Il y a eu, bien sûr, l’escalade entre les USA et la Corée du Nord, contre qui Trump est allé jusqu’à promettre « le feu et la colère ». Une affaire qui aura fait surtout resurgir les vieux démons de conflits nucléaires, et de tensions entre les deux Corées, tandis que Trump est apparu largement comme une allumette allumée à proximité d’une poudrière.
 
En cette fin d’année 2017, c’est bien entendu la reconnaissance de Jérusalem comme capitale d’Israël par Trump qui a mis le président américain sous le feu des projecteurs.
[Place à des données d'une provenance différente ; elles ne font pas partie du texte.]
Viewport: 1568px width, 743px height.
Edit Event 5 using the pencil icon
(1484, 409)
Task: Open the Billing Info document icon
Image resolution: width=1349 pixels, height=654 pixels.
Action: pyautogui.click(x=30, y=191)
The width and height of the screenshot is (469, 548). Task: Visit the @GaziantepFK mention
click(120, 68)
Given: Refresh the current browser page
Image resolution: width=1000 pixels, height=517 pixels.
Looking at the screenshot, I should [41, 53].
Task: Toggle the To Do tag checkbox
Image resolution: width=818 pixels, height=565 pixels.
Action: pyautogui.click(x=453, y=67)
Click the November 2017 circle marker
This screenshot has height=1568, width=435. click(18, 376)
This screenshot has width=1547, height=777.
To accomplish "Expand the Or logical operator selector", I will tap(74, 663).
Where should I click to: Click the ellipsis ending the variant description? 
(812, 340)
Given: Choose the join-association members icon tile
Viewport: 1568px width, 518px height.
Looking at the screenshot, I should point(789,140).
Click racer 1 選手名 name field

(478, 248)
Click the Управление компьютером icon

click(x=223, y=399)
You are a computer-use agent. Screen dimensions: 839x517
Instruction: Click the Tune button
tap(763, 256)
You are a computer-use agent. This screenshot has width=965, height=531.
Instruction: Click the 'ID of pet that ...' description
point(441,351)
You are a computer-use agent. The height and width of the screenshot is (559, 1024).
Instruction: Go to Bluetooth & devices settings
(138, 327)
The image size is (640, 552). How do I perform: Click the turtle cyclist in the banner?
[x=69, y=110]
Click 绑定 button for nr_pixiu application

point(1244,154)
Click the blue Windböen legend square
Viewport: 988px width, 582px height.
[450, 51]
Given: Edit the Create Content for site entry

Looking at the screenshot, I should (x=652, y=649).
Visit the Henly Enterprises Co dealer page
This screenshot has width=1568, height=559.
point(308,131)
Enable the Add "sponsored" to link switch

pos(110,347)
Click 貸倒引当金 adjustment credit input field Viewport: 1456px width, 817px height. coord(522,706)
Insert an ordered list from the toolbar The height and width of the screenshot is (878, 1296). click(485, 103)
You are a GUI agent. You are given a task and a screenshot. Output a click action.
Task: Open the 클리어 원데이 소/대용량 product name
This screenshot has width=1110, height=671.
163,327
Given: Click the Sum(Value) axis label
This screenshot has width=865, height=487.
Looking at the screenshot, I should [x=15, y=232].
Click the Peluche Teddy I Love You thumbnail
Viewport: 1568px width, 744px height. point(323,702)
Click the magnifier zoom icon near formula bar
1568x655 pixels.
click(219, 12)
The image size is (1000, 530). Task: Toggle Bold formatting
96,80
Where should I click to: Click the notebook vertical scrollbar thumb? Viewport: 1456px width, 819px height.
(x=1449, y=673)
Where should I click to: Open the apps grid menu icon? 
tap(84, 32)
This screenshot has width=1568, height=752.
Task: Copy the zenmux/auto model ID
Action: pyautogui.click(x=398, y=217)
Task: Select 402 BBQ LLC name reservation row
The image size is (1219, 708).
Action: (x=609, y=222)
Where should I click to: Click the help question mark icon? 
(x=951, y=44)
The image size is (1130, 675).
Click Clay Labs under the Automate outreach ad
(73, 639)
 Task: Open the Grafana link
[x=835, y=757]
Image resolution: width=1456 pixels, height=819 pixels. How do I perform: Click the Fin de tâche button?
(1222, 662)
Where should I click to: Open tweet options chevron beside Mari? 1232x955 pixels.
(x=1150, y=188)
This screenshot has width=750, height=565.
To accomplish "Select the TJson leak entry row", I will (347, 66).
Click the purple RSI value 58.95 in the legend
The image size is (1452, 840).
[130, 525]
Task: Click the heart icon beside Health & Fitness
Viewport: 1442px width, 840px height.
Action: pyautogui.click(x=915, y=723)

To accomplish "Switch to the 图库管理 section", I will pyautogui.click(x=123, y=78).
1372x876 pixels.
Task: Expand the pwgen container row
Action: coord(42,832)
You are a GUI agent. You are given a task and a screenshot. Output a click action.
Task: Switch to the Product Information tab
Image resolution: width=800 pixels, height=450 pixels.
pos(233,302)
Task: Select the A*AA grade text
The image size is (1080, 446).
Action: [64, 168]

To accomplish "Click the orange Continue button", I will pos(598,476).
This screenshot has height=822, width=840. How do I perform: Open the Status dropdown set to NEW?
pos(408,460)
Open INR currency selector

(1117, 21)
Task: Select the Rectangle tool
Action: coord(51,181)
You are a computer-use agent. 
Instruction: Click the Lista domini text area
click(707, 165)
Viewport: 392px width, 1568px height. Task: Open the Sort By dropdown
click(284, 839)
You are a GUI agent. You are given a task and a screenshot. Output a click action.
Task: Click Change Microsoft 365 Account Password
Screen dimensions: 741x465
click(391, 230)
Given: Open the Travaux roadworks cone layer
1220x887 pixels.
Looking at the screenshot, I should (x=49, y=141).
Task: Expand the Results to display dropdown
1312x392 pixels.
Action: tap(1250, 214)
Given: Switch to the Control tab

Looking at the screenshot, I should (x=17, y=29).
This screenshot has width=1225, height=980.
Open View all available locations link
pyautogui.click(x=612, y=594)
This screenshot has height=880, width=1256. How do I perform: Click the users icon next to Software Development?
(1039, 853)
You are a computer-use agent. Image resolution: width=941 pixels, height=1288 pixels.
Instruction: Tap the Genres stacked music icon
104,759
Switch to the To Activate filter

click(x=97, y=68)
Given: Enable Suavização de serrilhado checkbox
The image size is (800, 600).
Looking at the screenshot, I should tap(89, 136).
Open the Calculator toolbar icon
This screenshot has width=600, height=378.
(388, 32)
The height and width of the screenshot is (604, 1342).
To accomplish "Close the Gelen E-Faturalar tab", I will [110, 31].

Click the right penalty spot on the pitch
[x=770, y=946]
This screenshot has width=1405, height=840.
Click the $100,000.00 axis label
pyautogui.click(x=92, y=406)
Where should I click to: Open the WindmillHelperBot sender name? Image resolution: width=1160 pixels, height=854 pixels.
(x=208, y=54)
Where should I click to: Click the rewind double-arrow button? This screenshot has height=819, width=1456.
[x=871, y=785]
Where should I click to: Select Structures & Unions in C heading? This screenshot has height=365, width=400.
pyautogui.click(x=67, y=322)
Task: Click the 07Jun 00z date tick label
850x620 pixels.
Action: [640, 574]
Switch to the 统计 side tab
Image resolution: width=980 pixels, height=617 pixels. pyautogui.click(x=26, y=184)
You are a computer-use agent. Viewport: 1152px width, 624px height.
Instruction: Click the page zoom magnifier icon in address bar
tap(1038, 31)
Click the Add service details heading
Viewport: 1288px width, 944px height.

Cherchant le soutien du sionisme israëlien, Trump a aussi joué contre ses propres alliés au Moyen-Orient, sans compter qu’il est à nouveau apparu comme source d’instabilité, et potentiellement source de tensions.
 

Un tournant bonapartiste aux bases fragiles

 
Alors que l’élection de Trump témoigne d’une véritable crise du projet néo-libéral à échelle internationale, avec le triomphe d’une ligne protectionniste, illustrant à l’échelle internationale un changement de pied, quelles qu’en soient les contradictions, d’une des principales puissances impérialistes ; force est de constater que l’année 2017 aura été semée d’embûches pour le 45ème président des Etats-Unis.
 
Pour l’heure, Donald Trump peine a imposer son projet économique, manquant d’appui au sein de sa propre bourgeoisie, dont les réticences de secteurs entiers se sont largement renforcées tout au long de l’année. En bon Bonapartiste, Trump a cherché à montrer les muscles, sur le volet sécuritaire et militaire, tandis que les difficultés s’accumulent sur le terrain de la politique en interne. Un renforcement de la politique guerrière qui pourrait aiguiser les tensions inter impérialistes, tout en œuvrant sur le terrain national à remettre en cause le reste des acquis du mouvement ouvrier.